You need another person


----------



## Sdaji (Jun 20, 2020)

I built many melamine enclosures during my first 10-15 years of keeping and usually built them on my own. The first two sides are always the most difficult. Once you have connected sides together you should have no trouble. You just need to hold the first pieces in place until you have three screwed together so it can support itself and each new side. I used to have a steel frame I'd lean one piece against on its side, put the second down on top of it then screw down into it. Then I'd lay those two on their side so the third could sit flat on top, screw down through that. I'd then have three sides giving me something stable to build on from there.
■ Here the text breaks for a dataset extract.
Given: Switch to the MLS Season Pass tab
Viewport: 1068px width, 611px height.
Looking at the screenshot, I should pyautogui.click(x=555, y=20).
Alternatively you can get creative with clamps, tape, awkward use of feet, legs and elbows, etc. If you have a table, bench or other object of around the same height as a piece of melamine you'll be screwing down into you shouldn't have trouble.

You definitely don't need three or four people. I've built some with friends and it definitely does help and makes things faster and fun, but most of mine were done alone between about 10PM and 4AM when I was a uni student.
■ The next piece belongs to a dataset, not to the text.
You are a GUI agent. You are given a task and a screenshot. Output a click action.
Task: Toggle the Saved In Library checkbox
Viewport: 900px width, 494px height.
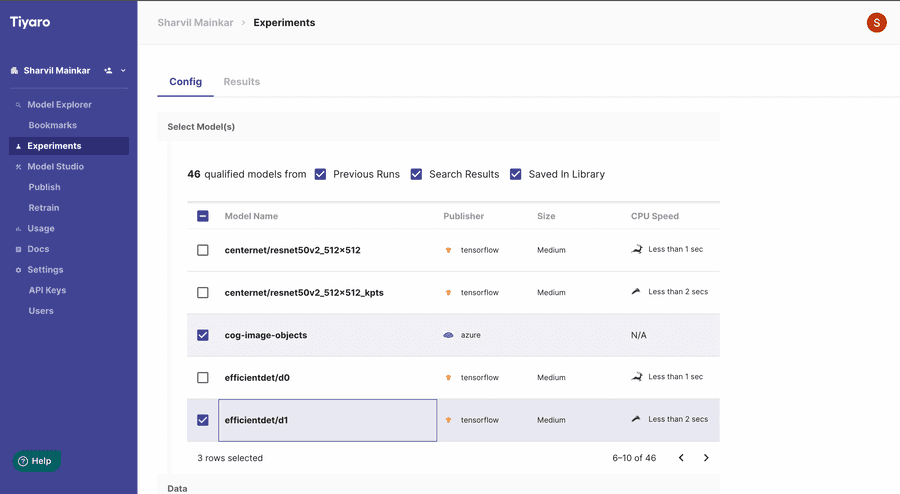pyautogui.click(x=515, y=174)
If all else fails, invite a friend over who has some experience building stuff, or if you don't know anyone suitable, offer a slab of beer for any willing experienced herper who wants to help, and if you don't live in Timbuktu you should soon have a new herp friend.


----------



## Ajar5 (Jun 20, 2020)

I recently built a few S2M 1266 alone. I built them with 1 side flat on the ground then fitted each piece in the following order. Back,base,top,fronts then the opposite side last. The front pieces with the dowels are a bit tricky. Just don't lock the fasteners till the end. They're not to bad once you've figured out the building process. I sealed the joins at the bottom with black sealant at the end to stop water damage. Great product in my opinion


----------



## Lurker (Jun 20, 2020)

Don’t tighten the screws fully, until you have the whole lot loosely assembled, because you’ll have to back some of the screws right off as you put the final side in. This is called pinning it all together.
Once you have everything in place then simply tighten it all up and it’ll snap into place.

Hope this helps.....


----------



## sebiimams (Jun 22, 2020)

Thanks for your help everyone.


----------